---------- Provided data

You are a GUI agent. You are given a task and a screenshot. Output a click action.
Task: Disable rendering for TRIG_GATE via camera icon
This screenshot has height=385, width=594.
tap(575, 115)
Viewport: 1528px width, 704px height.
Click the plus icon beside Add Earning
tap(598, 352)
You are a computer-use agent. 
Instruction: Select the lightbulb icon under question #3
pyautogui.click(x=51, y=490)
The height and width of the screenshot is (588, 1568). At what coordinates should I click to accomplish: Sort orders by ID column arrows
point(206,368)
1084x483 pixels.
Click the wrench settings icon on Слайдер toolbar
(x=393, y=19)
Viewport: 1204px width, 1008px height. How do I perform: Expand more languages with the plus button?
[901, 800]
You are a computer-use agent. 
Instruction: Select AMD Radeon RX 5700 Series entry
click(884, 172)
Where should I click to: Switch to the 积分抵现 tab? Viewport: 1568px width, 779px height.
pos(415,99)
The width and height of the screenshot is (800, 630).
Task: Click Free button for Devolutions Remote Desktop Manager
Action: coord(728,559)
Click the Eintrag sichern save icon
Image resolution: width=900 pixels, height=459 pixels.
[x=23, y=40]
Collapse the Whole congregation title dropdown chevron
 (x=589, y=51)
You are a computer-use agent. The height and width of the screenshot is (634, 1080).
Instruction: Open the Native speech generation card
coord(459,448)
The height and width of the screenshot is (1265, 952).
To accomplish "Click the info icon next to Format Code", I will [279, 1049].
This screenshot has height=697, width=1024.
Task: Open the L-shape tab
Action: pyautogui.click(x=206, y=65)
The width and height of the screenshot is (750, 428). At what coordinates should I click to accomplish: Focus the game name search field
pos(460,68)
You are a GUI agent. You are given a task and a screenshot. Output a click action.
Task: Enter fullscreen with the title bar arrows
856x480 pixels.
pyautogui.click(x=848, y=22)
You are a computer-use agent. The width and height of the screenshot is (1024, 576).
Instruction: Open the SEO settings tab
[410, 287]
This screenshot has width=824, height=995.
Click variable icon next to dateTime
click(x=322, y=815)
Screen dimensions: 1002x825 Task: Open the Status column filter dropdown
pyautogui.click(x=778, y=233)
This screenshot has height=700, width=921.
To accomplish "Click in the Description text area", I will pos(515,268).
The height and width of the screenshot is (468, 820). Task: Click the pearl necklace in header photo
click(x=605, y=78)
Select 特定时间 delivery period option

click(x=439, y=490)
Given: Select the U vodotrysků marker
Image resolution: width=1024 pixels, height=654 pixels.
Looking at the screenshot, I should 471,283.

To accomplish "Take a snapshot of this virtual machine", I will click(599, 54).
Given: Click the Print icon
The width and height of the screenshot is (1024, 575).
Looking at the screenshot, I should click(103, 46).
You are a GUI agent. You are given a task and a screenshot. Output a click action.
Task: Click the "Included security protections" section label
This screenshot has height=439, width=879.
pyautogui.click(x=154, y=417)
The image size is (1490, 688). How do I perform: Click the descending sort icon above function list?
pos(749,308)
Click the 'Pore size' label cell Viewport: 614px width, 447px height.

--------------------

* [Exercise description]
Copy every line of the listing containing the string "computer".

* [Exercise solution]
You are a computer-use agent. 
You are a computer-use agent. 
You are a computer-use agent. The height and width of the screenshot is (634, 1080).
You are a computer-use agent. The width and height of the screenshot is (1024, 576).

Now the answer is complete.